La expectativa en torno al desempeño de los refuerzos extranjeros siempre exige un impacto positivo constante. Sin embargo, el partido del extremo argentino volvió a carecer del peso, la claridad y el desborde esperados para destrabar un trámite complejo, provocando un intenso debate en el entorno eléctrico sobre su presencia en el esquema estelar de la escuadra guayaquileña.
Los severos cuestionamientos al atacante y las inevitables comparaciones
El traspié en casa dejó en evidencia falencias puntuales en la generación y definición en el último tercio de la cancha. Diversos análisis sobre el desarrollo del encuentro coinciden en señalar la falta de velocidad, la escasa precisión al momento de encarar en el uno contra uno y las imprecisiones en los metros finales por parte de Ruiz Gómez como factores que condicionaron la ofensiva de Emelec.

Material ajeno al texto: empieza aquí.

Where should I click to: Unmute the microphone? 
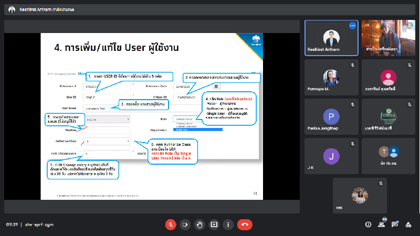point(170,224)
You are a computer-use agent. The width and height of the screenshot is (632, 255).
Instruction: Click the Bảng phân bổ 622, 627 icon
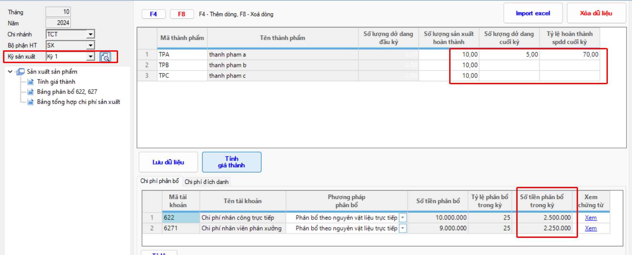pos(31,92)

El descontento por su nivel futbolístico ha llegado al punto de generar comparaciones desfavorables con futbolistas del pasado reciente de la institución. En los debates posteriores al partido se han evocado con frecuencia los nombres de Bryan Cabezas y Jefferson Caicedo, utilizándolos como referencia para graficar la disconformidad que genera la poca trascendencia del atacante en momentos donde el equipo requiere jerarquía. Estas opiniones reflejan el desgaste en la tolerancia hacia el jugador foráneo tras un resultado adverso en condición de local.
La urgencia de respuestas tras el golpe sufrido en Guayaquil
La caída 1-2 ante el cuadro de Loja representa un tropiezo significativo en las aspiraciones del club por pelear el liderato de la fase. La incapacidad para sostener la ventaja inicial expuso grietas colectivas que el cuerpo técnico deberá corregir con inmediatez para no ceder más terreno en el certamen local.

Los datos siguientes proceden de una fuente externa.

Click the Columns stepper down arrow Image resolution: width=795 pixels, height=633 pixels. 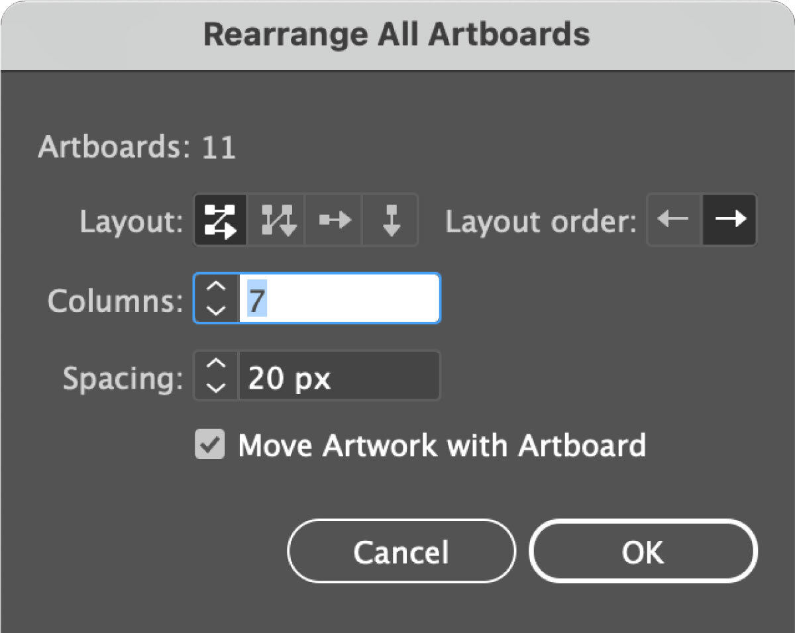[215, 309]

Para disipar las dudas y revertir las duras apreciaciones sobre su aporte, Juan Pablo Ruiz Gómez tiene por delante el desafío de mostrar una versión mucho más determinante en las próximas jornadas. El margen de error para el atacante y para el plantel azul se ha reducido considerablemente, por lo que únicamente actuaciones destacadas con asistencia o gol permitirán calmar la tensión y devolver la tranquilidad a la escuadra millonaria.